This is a story worth telling. It’s a story worth hearing. It’s a life-altering, tear-jerking, heart-breaking kind of a story. It is almost unbelievable. I could understand if you doubted my honesty, if you assumed I took artistic liberties or gave in to my tendency for the dramatic and embellished the details. If I were listening to it I’m sure I might wonder the same. But I know every word is true, because this story is mine.
It was August, but the weather made that hard to believe. The sun was deceiving, the wind had an autumn bite to it, despite the calendar saying there was still a few weeks of summer left. It was the kind of weather that left you unprepared and underdressed. I had driven from my home in Calgary to nearby Cochrane, happily enjoying the sun’s warmth from the safety of my little car. Loaded in the back was my big old Roland stage piano, ready to be played while I sang my songs on a little stage at a Christian music festival.
I was nervous, though not as much about the performance as I was about getting out there and finding my way. As with many (if not most) things in my life at the time, I was going alone. Sometimes this was my preference, sometimes not, but so it goes. The performance was pretty low pressure - only a 30 minute set, and on the tiny “Indie Stage”, where people tended to only pass by on their way to food trucks or washrooms or to head back to the parking lot.
Truthfully, I was happy just to be there. Months earlier I had come across a contest posting somewhere in my internet wandering and decided I had nothing to lose by entering. Entrants submitted a video of themselves performing an original song and a video explaining why they were entering. Twenty would be chosen for the first round, during which members of the public could vote online for their favourite. From there, the top ten would move on to a live final, competing for the prize of playing on the festival main stage.
I had been working away at my little music career for a while, and was in the middle of recording my second album. I had made big life changes to make room for pursuing music - changing the schedule at my job to lower the demands and create more space, even moving to a cheaper place to make up for the smaller pay cheque. I had been working hard and was focused, motivated, and even more than that, I truly loved (and still do) the process of creating music and sharing it.
I was delighted to do extremely well in the online voting (thanks to supportive family and friends) and easily advanced to the final. I formed a fantastic little band made up of myself and four friends, affectionately called "Sara-Mae and the Fanny Packs". We only got together and rehearsed once and had so much fun, I went home with sore abs from all the laughter. Musically, we seemed to click quickly and easily. As much as I can be a lone wolf - in music and in life - there is nothing quite like the joy of playing with a great band.
The time came for the finals and life was crazy. I had made a commitment to lead worship for a weekend conference before knowing the date of the competition or even that I would advance to the finals. I also happened to have my big Spring Concert at the school where I taught right then as well. I was overwhelmed and stressed out, but excited and ready to take on the world!

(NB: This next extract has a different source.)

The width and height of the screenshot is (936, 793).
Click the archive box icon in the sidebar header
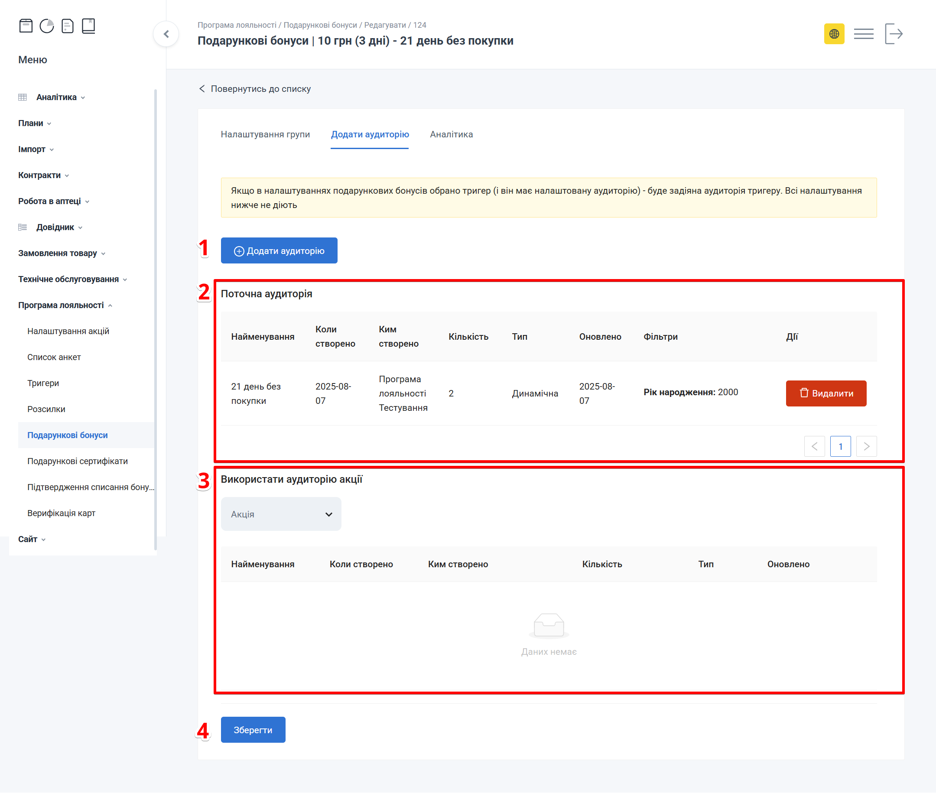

My school concert went great, the worship at the conference was going great, and the finals had arrived. I had so much fun with my band, both on and off stage. I was proud of my performance and how I handled some frustrating technical glitches that were beyond my control. It didn't really matter that I didn't win. Looking back, I’m not sure I would have been up to the challenge of a main stage performance anyway. But I was truly grateful for the experience. I shifted my focus to recovering from a crazy season, and the planning of the album I was about to start working on.
A couple months later, I got a message asking me if I would be interested in performing on the indie stage at the festival. I was thrilled to accept and marvelled at how God was still opening a little door for me, even though I hadn’t won the competition. Though the town where the festival was taking place was not far from where I lived, I decided to take advantage of my free festival admission and make a mini holiday of it. I performed on Saturday afternoon, enjoyed an evening of fantastic music and delicious food truck meals, made new friends, ran into old ones, and had a great time. I had booked a hotel in Cochrane and planned to come and take in more music on the second day of the festival before heading home.
When I arrived on that surprisingly chilly August day, I had no idea where to go or who to ask, so I wandered around until I found someone who could help me. I explained why I was there and they also didn't know where I should be. They gave me an Artist Access pass (which I wasn’t supposed to get) and drove me around in a golf cart until we found the indie stage and the gate where I could drive up and unload my piano. Having gotten my bearings, I could relax, so I went to watch the band that had won the competition perform their set on the main stage.
As my set time drew near, I headed back to my car and pulled up to where the security guy had told me to go. Just as I got out of the car and went to unload, he came to tell me that his shift was over and that the man taking over at this gate would be able to answer any questions I might have. He motioned to the man walking toward us and as cliched and cheesy as it sounds, I swear my heart skipped a beat or two.
He walked right up to me, looking me in the eyes, big smile spread across his face. His brown eyes positively sparkled and for a moment I think I forgot where I was and what I was doing and possibly even my own name. It was a feeling I had never experienced before and at the risk of sounding immature or ridiculous, it was magical. “I’m Ben” he said, shaking my hand and still smiling at me.